**AUFGABENSTELLUNG:**
Schreibe den Abschnitt vom Anfang der Einträge bis einschließlich der Zeile mit „Looking at the screenshot, I should (x=305, y=292).“ genau ab und lass die Bilder dabei weg.

:: AUFGEFÜHRTE EINTRÄGE ::

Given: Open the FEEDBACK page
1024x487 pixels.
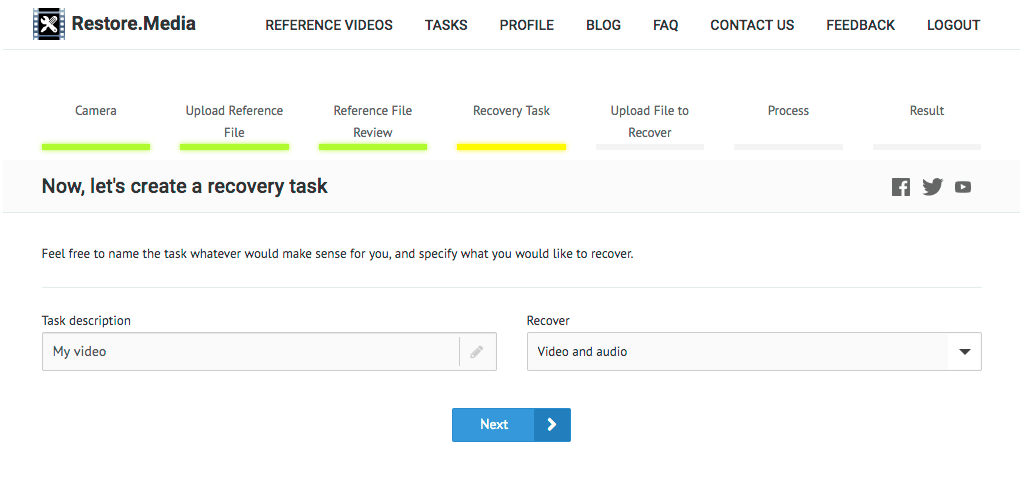Looking at the screenshot, I should point(861,25).
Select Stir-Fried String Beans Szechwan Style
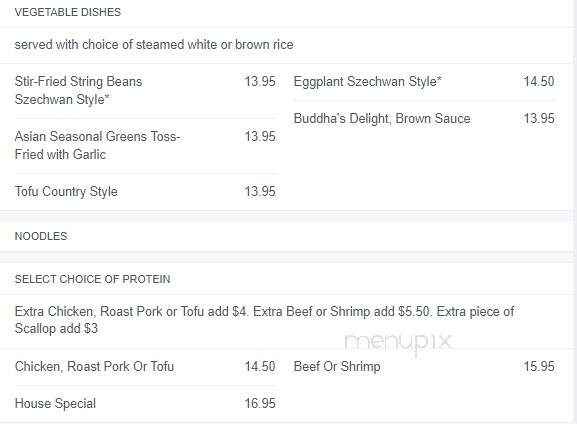Screen dimensions: 577x424 (78, 90)
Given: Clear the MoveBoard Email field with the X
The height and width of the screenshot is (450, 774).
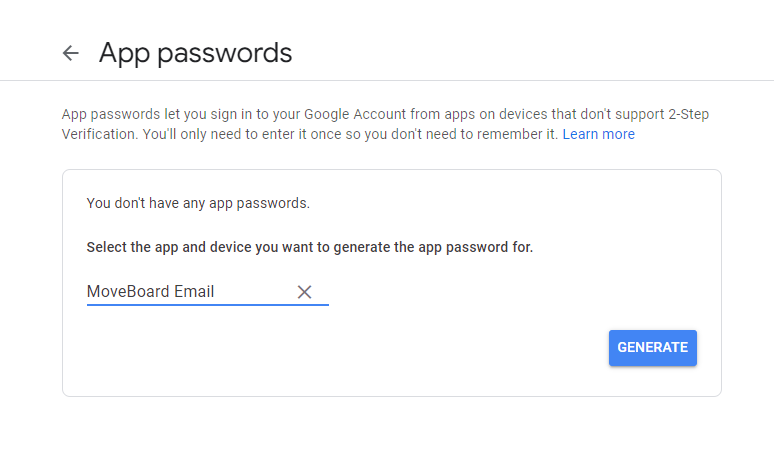Looking at the screenshot, I should (x=305, y=292).
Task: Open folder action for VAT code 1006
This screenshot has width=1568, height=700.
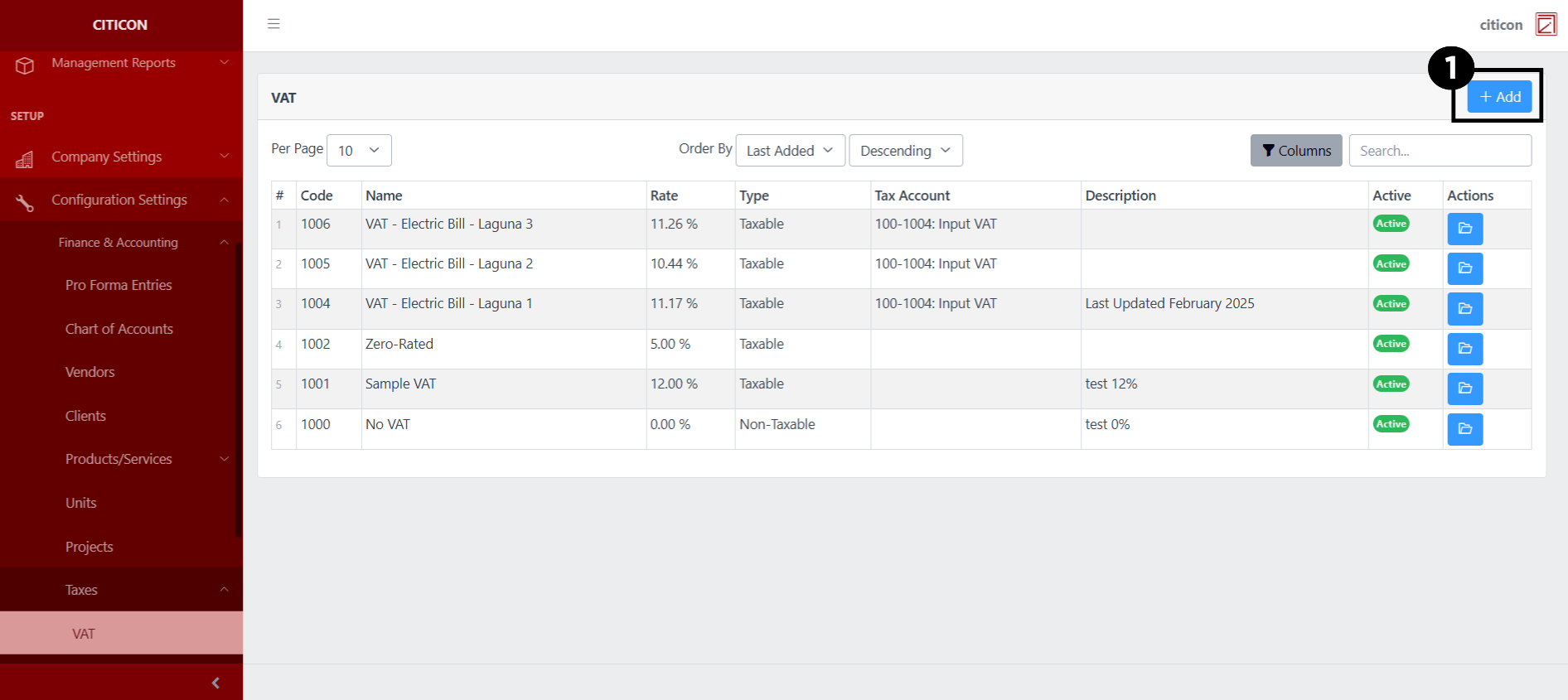Action: click(1464, 229)
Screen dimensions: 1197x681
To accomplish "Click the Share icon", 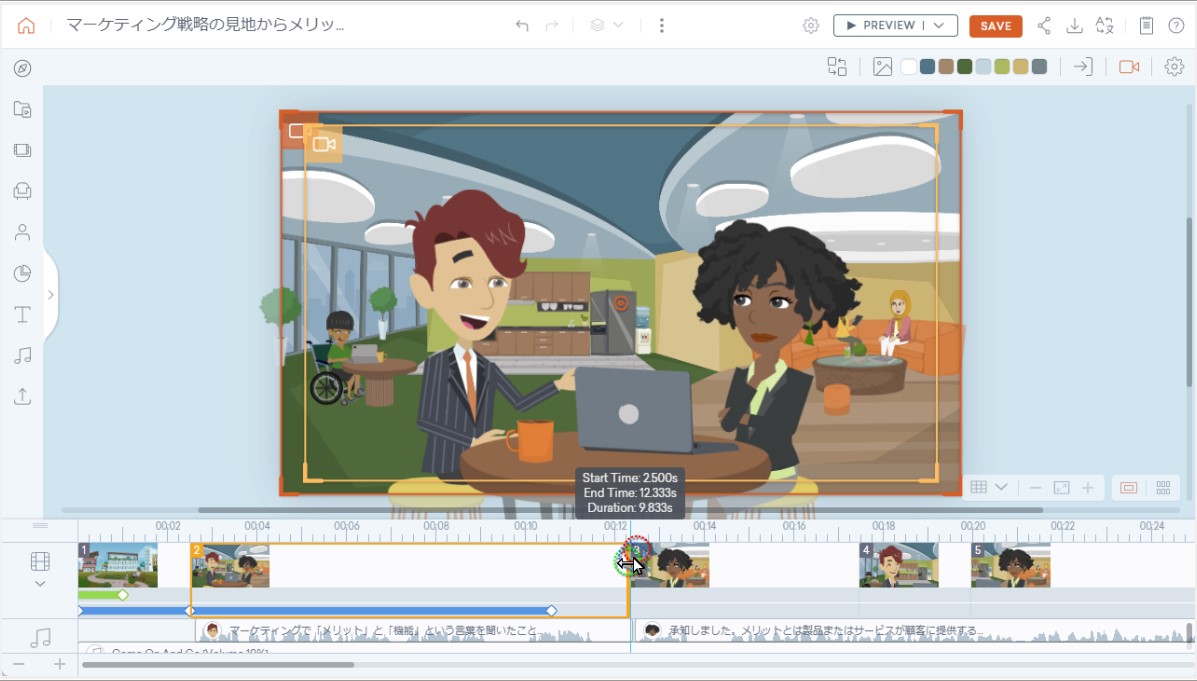I will (x=1044, y=26).
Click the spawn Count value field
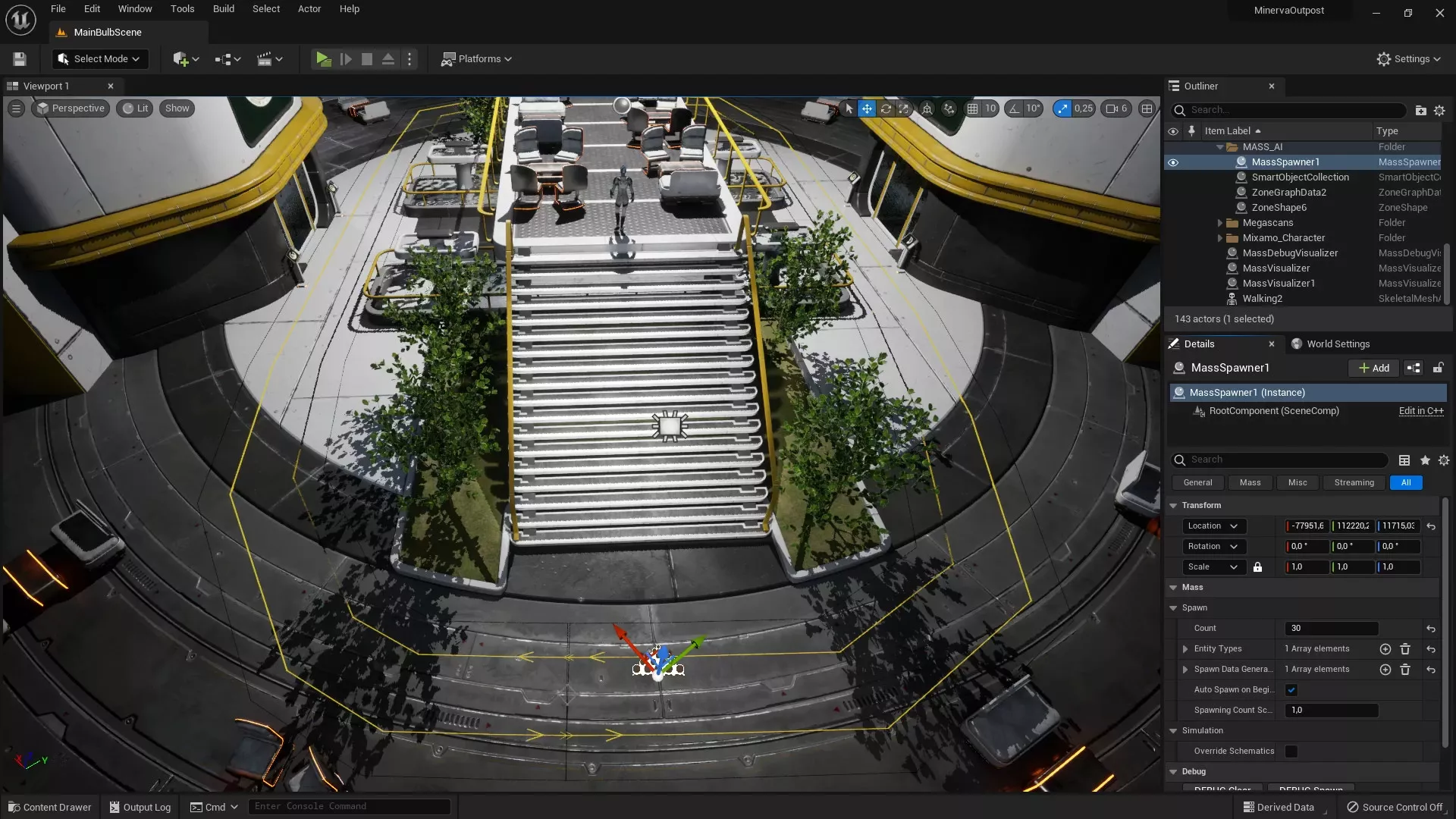 1331,629
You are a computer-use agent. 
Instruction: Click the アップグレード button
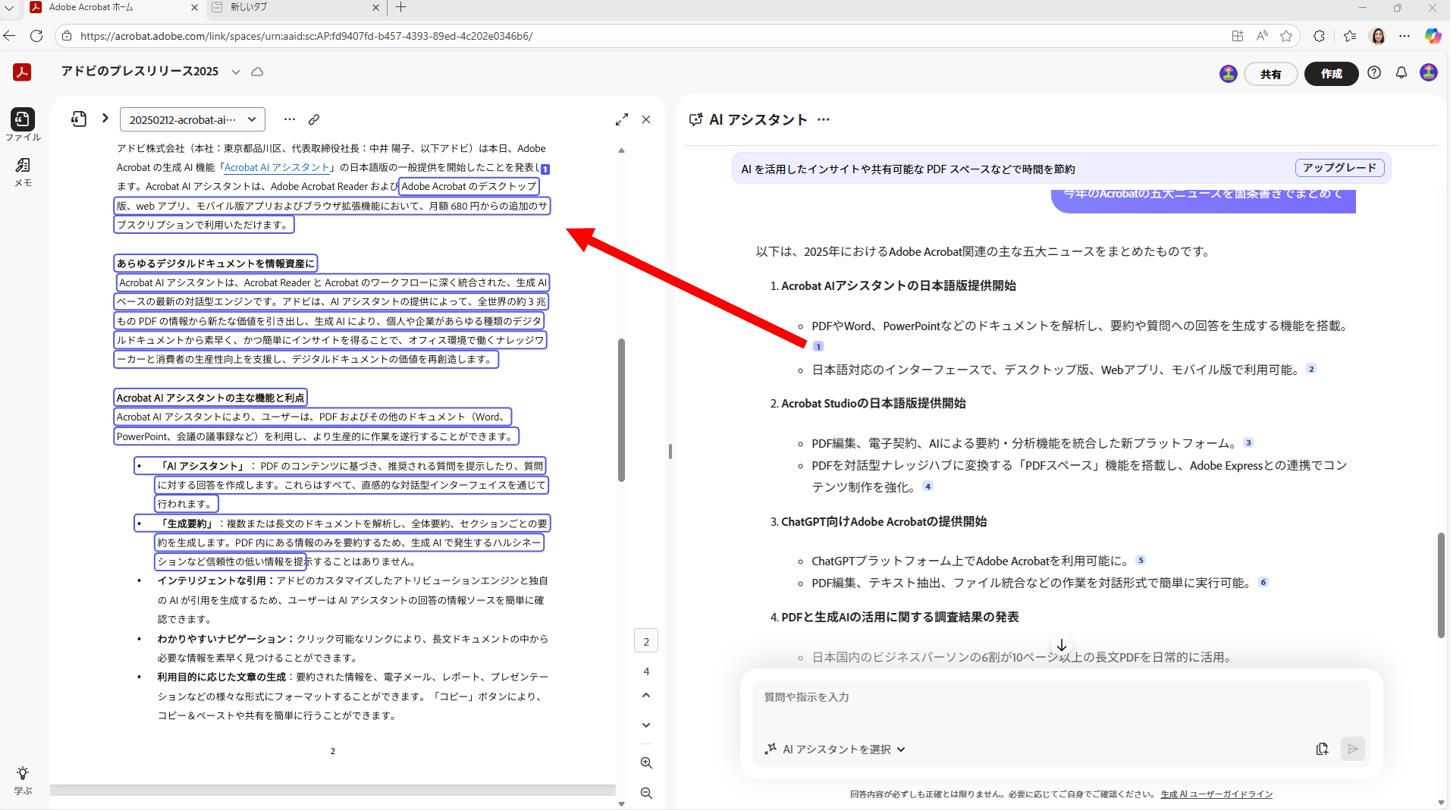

:::

**ANTWORT:**
Given: Open the FEEDBACK page
1024x487 pixels.
Looking at the screenshot, I should point(861,25).
Select Stir-Fried String Beans Szechwan Style
Screen dimensions: 577x424 (78, 90)
Given: Clear the MoveBoard Email field with the X
The height and width of the screenshot is (450, 774).
Looking at the screenshot, I should (x=305, y=292).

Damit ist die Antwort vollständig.